> [Assignment]:
Once you have checked each line below, report only the number of lines that contain the word "screenshot".

> [Records contained in a dataset]:
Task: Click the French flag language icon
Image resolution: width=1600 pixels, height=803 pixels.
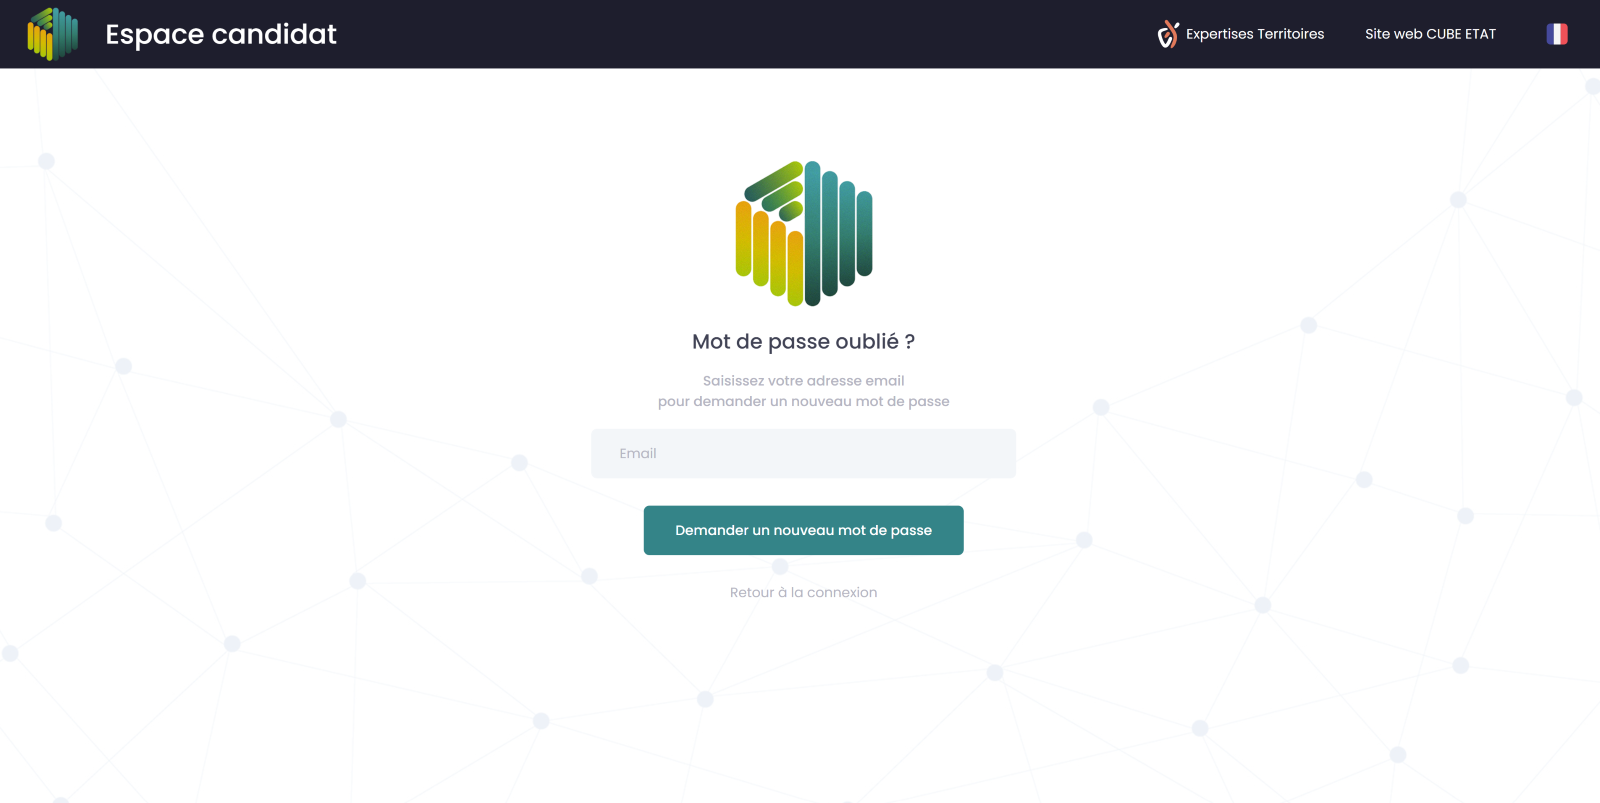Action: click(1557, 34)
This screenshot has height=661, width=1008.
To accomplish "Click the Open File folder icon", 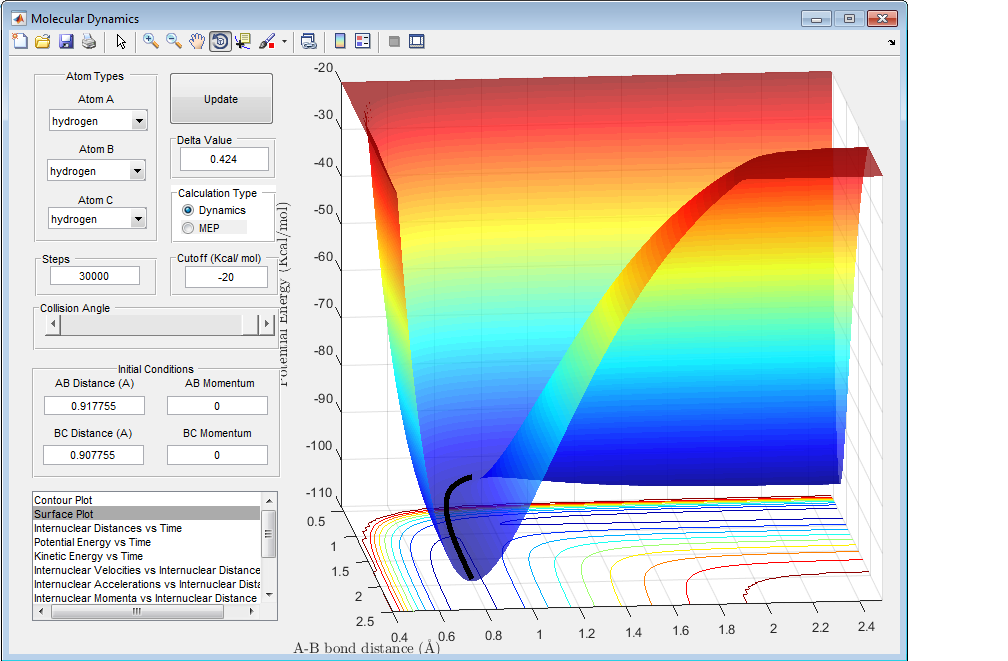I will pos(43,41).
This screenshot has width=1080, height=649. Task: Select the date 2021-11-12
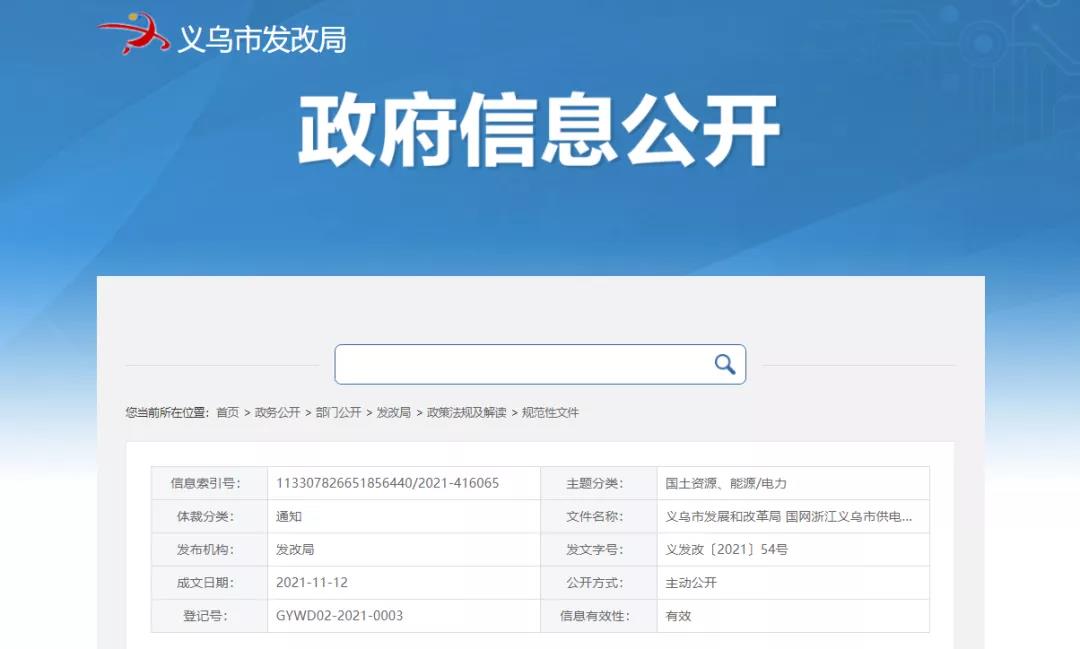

> [Answer box]:
2